[Stored data entries]
╔══
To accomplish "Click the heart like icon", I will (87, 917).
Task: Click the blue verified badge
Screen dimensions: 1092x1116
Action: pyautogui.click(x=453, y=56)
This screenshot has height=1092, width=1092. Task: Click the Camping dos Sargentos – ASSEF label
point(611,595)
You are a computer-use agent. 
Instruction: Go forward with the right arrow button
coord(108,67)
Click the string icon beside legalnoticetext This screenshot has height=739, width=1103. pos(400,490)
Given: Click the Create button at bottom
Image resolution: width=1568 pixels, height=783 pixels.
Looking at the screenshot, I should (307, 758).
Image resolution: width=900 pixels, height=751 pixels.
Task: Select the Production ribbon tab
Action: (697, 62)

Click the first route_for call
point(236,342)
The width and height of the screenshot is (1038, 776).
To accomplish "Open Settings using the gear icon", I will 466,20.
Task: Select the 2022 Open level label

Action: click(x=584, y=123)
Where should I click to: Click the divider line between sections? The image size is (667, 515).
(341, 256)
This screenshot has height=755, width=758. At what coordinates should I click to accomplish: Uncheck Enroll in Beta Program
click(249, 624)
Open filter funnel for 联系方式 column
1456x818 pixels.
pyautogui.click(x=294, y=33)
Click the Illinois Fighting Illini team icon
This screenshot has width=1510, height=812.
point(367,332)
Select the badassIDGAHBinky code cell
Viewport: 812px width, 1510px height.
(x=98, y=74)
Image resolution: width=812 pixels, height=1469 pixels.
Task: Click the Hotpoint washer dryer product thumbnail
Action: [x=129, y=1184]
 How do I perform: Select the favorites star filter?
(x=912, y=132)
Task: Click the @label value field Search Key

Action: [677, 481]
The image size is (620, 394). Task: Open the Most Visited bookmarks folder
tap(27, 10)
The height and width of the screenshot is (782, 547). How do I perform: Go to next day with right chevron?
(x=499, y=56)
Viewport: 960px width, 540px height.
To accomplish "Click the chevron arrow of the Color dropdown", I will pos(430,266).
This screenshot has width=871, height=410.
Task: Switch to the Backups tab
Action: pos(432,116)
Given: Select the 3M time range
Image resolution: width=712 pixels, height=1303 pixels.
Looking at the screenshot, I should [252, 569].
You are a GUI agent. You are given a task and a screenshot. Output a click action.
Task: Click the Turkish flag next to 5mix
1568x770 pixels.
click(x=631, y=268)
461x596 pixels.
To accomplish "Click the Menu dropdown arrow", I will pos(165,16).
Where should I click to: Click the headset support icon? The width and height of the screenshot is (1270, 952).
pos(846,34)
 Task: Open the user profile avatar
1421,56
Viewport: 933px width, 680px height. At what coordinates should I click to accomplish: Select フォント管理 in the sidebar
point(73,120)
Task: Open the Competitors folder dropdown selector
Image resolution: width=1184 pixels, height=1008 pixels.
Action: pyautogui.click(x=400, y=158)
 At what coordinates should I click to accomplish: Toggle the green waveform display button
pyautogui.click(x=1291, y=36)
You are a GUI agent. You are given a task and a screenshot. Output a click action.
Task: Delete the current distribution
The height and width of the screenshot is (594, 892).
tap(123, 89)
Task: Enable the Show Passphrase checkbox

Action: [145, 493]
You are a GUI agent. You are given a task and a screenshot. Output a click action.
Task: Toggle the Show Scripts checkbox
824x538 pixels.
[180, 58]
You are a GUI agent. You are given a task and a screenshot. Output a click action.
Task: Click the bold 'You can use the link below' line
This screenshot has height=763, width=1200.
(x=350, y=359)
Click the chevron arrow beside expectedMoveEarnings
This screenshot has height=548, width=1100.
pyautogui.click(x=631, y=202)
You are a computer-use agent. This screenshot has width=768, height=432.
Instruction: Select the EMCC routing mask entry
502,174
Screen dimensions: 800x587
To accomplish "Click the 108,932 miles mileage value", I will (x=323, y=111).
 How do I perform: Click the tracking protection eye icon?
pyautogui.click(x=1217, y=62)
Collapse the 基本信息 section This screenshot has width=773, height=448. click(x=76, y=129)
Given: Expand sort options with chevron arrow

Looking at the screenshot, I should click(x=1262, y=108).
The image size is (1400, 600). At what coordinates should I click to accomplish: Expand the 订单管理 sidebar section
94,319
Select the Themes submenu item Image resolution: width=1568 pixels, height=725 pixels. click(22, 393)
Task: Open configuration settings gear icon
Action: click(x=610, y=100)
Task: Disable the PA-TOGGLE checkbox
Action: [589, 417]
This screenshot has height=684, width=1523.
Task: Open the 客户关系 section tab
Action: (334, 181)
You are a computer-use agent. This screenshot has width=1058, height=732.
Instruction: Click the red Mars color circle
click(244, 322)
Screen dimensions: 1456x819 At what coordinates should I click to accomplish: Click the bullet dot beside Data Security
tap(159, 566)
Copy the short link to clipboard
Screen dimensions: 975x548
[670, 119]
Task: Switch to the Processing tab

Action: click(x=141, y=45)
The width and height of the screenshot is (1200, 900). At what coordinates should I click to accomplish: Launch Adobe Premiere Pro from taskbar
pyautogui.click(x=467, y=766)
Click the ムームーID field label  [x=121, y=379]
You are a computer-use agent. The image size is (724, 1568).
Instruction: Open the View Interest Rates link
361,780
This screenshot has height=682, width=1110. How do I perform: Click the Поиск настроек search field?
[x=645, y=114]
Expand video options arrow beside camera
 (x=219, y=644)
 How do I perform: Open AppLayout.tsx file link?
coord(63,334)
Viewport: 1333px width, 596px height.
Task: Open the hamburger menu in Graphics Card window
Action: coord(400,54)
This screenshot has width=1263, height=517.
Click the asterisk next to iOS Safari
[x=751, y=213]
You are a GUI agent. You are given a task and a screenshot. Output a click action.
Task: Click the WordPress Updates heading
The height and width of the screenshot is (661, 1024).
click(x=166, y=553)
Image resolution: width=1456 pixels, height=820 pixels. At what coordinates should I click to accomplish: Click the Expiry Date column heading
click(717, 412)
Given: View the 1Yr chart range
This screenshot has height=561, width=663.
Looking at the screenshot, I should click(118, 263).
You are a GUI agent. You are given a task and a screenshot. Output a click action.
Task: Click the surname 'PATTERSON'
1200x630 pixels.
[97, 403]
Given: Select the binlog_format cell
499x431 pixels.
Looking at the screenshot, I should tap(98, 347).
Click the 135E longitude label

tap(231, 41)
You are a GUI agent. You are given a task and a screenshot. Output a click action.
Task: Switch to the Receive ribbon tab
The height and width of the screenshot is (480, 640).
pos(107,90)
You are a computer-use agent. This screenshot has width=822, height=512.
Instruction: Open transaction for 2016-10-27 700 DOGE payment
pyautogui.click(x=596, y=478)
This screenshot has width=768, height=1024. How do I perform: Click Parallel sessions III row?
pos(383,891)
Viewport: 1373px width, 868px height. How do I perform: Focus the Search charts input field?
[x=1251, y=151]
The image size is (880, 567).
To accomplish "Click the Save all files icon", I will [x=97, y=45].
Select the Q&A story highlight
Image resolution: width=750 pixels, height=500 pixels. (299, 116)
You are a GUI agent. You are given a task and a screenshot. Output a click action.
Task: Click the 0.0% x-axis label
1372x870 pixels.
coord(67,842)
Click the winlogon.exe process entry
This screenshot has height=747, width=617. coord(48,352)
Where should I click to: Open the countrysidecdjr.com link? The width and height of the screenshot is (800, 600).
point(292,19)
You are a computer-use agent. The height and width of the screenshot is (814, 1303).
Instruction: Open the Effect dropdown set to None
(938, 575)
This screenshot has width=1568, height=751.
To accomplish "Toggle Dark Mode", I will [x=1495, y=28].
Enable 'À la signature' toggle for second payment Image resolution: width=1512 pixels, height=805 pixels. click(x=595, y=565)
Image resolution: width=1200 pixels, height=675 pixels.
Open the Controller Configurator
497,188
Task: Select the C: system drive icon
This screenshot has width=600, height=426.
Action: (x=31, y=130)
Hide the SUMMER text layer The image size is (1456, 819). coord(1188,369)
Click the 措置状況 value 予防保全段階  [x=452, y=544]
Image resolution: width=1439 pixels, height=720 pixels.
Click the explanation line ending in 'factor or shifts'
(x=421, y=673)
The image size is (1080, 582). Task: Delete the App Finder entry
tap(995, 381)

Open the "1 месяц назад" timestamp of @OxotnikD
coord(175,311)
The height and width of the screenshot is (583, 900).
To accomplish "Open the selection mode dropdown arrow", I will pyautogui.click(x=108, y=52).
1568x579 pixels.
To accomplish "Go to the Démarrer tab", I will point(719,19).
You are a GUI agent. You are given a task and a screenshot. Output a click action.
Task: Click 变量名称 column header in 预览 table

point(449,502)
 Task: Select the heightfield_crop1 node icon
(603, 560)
╚══
*What the task requires*
Every line in the records that holds the word "range" should be copied into the answer.

*Answer section*
Given: Select the 3M time range
Given: View the 1Yr chart range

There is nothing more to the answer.